Task statement — Nothing but the lines from the one containing "Click workholic430's default avatar" through the end of the data below should appear in the answer, each exact and free of pictures.

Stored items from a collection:
══════════════════════════════

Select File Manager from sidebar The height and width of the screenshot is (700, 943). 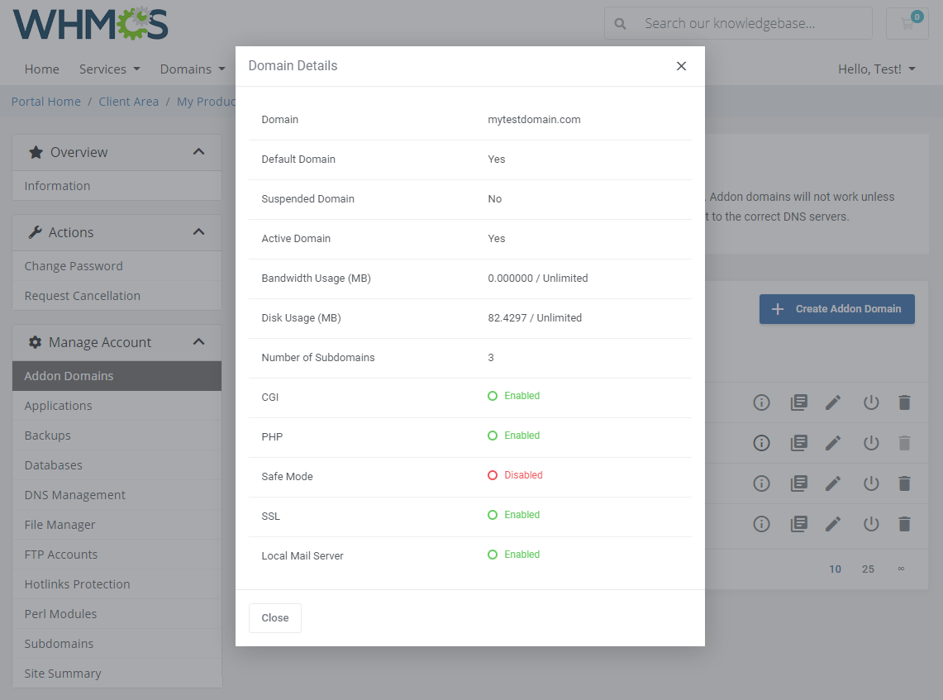pyautogui.click(x=60, y=525)
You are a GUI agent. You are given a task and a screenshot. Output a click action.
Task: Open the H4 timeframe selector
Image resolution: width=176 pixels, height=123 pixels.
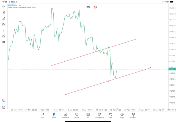point(4,42)
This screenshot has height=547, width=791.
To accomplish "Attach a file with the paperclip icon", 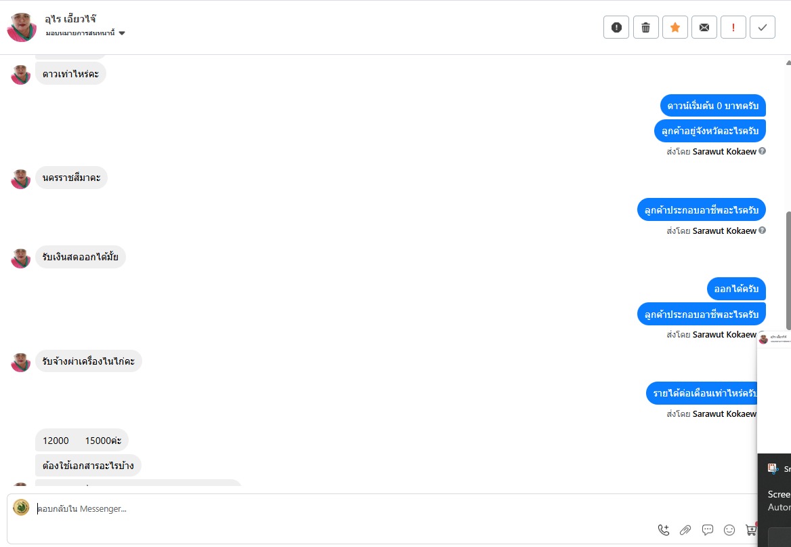I will [685, 530].
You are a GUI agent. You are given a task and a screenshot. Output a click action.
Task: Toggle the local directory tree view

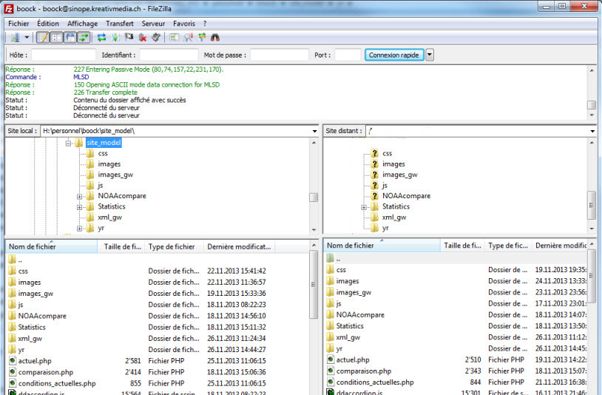point(56,37)
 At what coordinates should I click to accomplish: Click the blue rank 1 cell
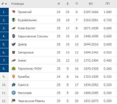pyautogui.click(x=4, y=12)
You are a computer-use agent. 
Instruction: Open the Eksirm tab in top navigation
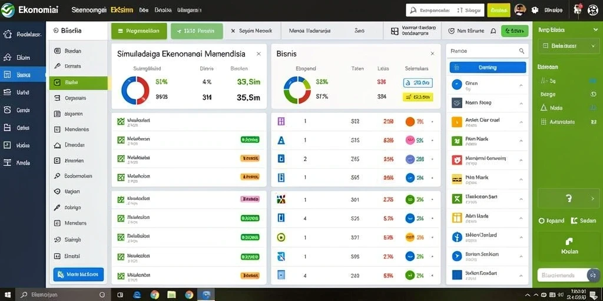[121, 11]
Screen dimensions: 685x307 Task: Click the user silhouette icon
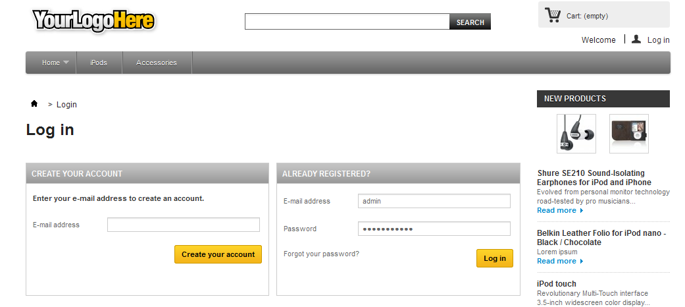[x=636, y=40]
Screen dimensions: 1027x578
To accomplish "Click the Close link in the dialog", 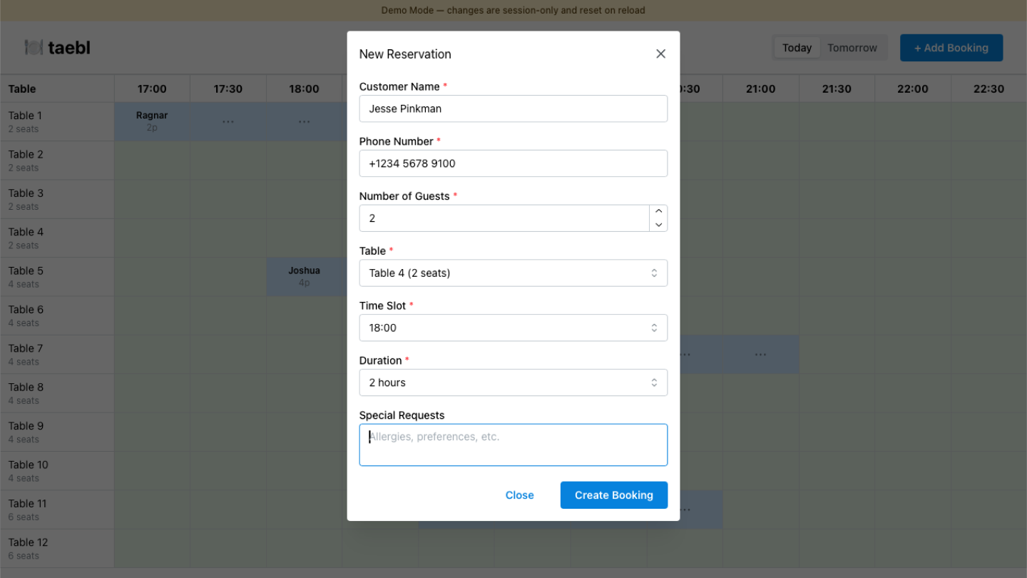I will click(519, 495).
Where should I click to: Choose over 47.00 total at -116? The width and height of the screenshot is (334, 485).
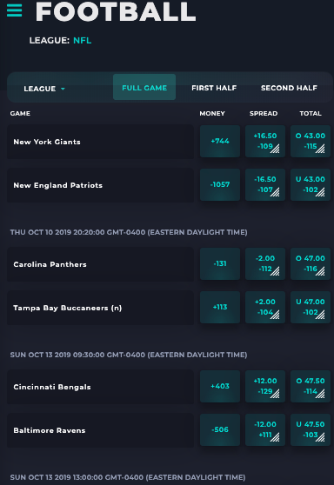click(311, 264)
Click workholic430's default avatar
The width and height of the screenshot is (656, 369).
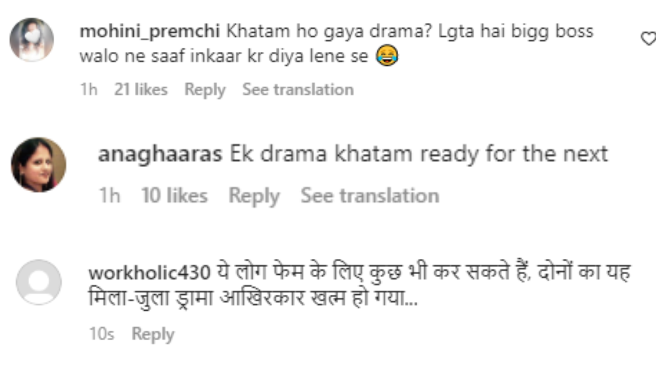39,282
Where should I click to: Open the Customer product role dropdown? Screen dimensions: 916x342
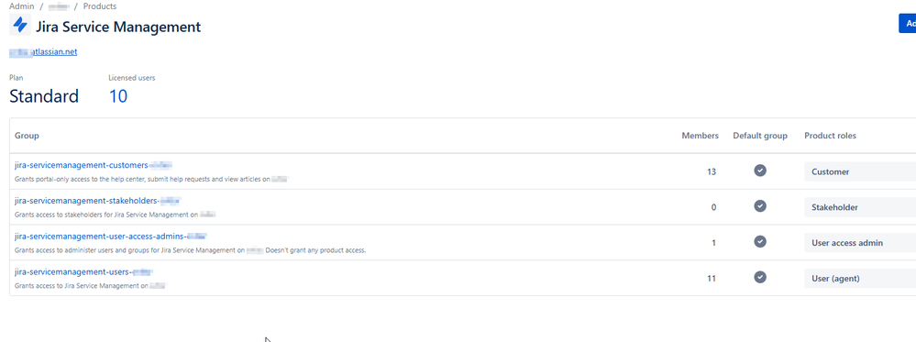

══════════════════════════════

Task solution —
Click workholic430's default avatar
The width and height of the screenshot is (656, 369).
39,282
Where should I click to: Open the Customer product role dropdown? Screen dimensions: 916x342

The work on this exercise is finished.